Identification of CYP3A7 for glyburide metabolism in human fetal | 52545
Journal of Clinical Toxicology

Journal of Clinical Toxicology
Open Access

ISSN: 2161-0495

+44 1478 350008

Identification of CYP3A7 for glyburide metabolism in human fetal livers

4th Global Summit on Toxicology

August 24-26, 2015 Philadelphia, USA

Qingcheng Mao

Scientific Tracks Abstracts: J Clin Toxicol

Abstract :

Glyburide is commonly prescribed for the treatment of gestational diabetes mellitus; however, fetal exposure to glyburide is
not well understood and may have short- and long-term consequences for the health of the child. Glyburide can cross the
placenta; fetal concentrations at term are nearly comparable to maternal levels.

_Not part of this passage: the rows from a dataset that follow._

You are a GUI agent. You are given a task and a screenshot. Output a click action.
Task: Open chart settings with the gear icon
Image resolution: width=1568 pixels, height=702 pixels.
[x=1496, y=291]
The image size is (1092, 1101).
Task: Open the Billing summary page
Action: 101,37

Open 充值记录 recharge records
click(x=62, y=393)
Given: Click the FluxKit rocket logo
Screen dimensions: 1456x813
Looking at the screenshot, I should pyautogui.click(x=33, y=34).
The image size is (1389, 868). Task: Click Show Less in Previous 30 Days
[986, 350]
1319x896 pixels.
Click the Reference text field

Whether or not glyburide is metabolized in the fetus
and by what mechanisms has yet to be determined. In this study, we determined the kinetic parameters for glyburide depletion
by CYP3A isoenzymes; characterized glyburide metabolism by human fetal liver tissues collected during the first or early second
trimester of pregnancy; and identified the major enzyme responsible for glyburide metabolism in human fetal livers. CYP3A4
had the highest metabolic capacity towards glyburide, followed by CYP3A7 and CYP3A5 (Clint,u = 37.1, 13.0, and 8.7 ml/min/
nmol P450, respectively). M5 was the predominant metabolite generated by CYP3A7 and human fetal liver microsomes (HFLMs)
with approximately 96% relative abundance. M5 was also the dominant metabolite generated by CYP3A4, CYP3A5, and adult liver
microsomes; however, M1-M4 were also present, with up to 15% relative abundance. CYP3A7 protein levels in HFLMs were highly
correlated with glyburide Clint, 16α-OH DHEA formation, and 4`-OH midazolam formation. Likewise, glyburide Clint¬ was highly
correlated with 16α-OH DHEA formation. Fetal demographics as well as CYP3A5 and CYP3A7 genotype did not alter CYP3A7
protein levels or glyburide Clint. These results indicate that human fetal livers metabolize glyburide predominantly to M5 and that
CYP3A7 is the major enzyme responsible for glyburide metabolism in human fetal livers.

Biography :

Qingcheng Mao is an Associate Professor of Pharmaceutics at the University of Washington, Seattle, Washington. He received his PhD in Biochemistry from the University
of Berne in Switzerland, and completed Postdoctoral training at the University of North Carolina and Queen’s University in Canada before joining the faculty of the University
of Washington in 2002. His research mainly focuses on mechanistic understanding and prediction of drug/xenobiotic disposition during pregnancy including fetal exposure
to drugs and xenobiotics. He has published over 50 peer-reviewed papers and has been serving as an Editorial Board Member for “Drug Metabolism and Disposition”.